— BEGIN Passage shown —
All the evils that afflict modern society from pornography, premarital sex, contraception, adultery, divorce and marital break-up, single parent families, the exclusion of fathers, the uncertainty of sexual identity could and should be addressed by the Extraordinary Synod. It could go even further and address the assault on Life, the fragmentation of society, its economic breakdown, youth unemployment, the alienation of the elderly.

The Church's teaching is glorious and multi-dimensional, and when presented coherently it is life changing but even among bishops and clergy, and 'professional', it is actually not only misunderstood but treated as an embarrassment to be best ignored or excused away.

To a world that has few big ideas what the Catholic Church actually has to say should to truly revolutionary.

I was talking to our diocesan vocations director recently he was saying how young men see celibacy as something dynamic, that is about spiritual fatherhood and potency and yet so often it is presented in terms of loneliness and negation. Marriage and family can easily portrayed in terms of negativity. I think, I hope, that when Pope Francis speaks about Catholics being obsessed by homosexuality, contraception, abortion, what he really means is that we often present our message in negative terms, whereas we should be presenting the beauty of continent brotherly love, the wonder of being a life-giving parenthood and the dignity and value of life from its beginning to its natural end.
— END Passage shown —
— BEGIN Supplied material —
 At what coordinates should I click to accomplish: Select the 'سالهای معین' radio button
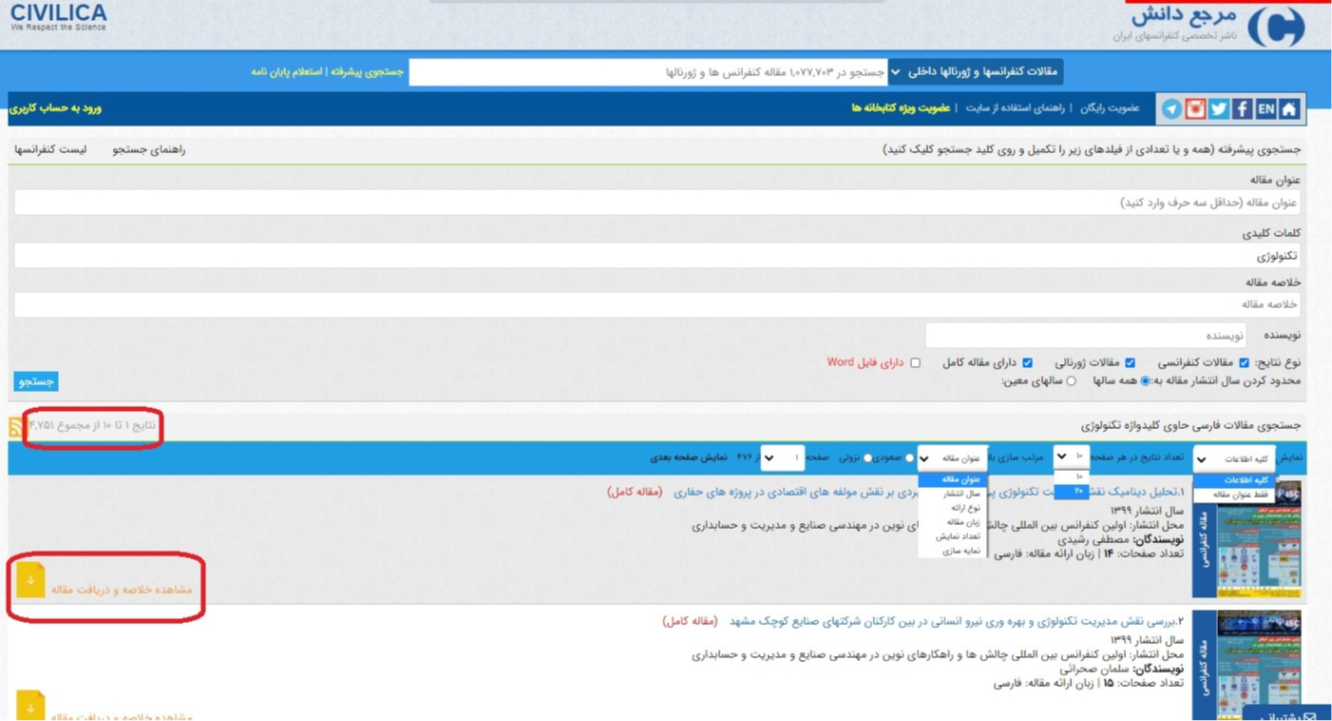tap(1071, 381)
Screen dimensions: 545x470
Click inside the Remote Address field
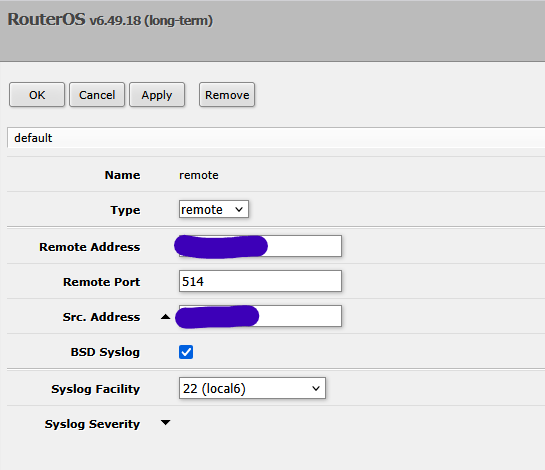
— END Supplied material —
**Instructions**
(1) In the passage on the Extraordinary Synod, how does the diocesan vocations director say young men see celibacy?
(2) Reproduce the passage on the Extraordinary Synod, starting at "The Church's teaching" and ending at "to truly revolutionary.".

**Set of answers**
(1) As something dynamic, about spiritual fatherhood and potency.

(2)
The Church's teaching is glorious and multi-dimensional, and when presented coherently it is life changing but even among bishops and clergy, and 'professional', it is actually not only misunderstood but treated as an embarrassment to be best ignored or excused away.

To a world that has few big ideas what the Catholic Church actually has to say should to truly revolutionary.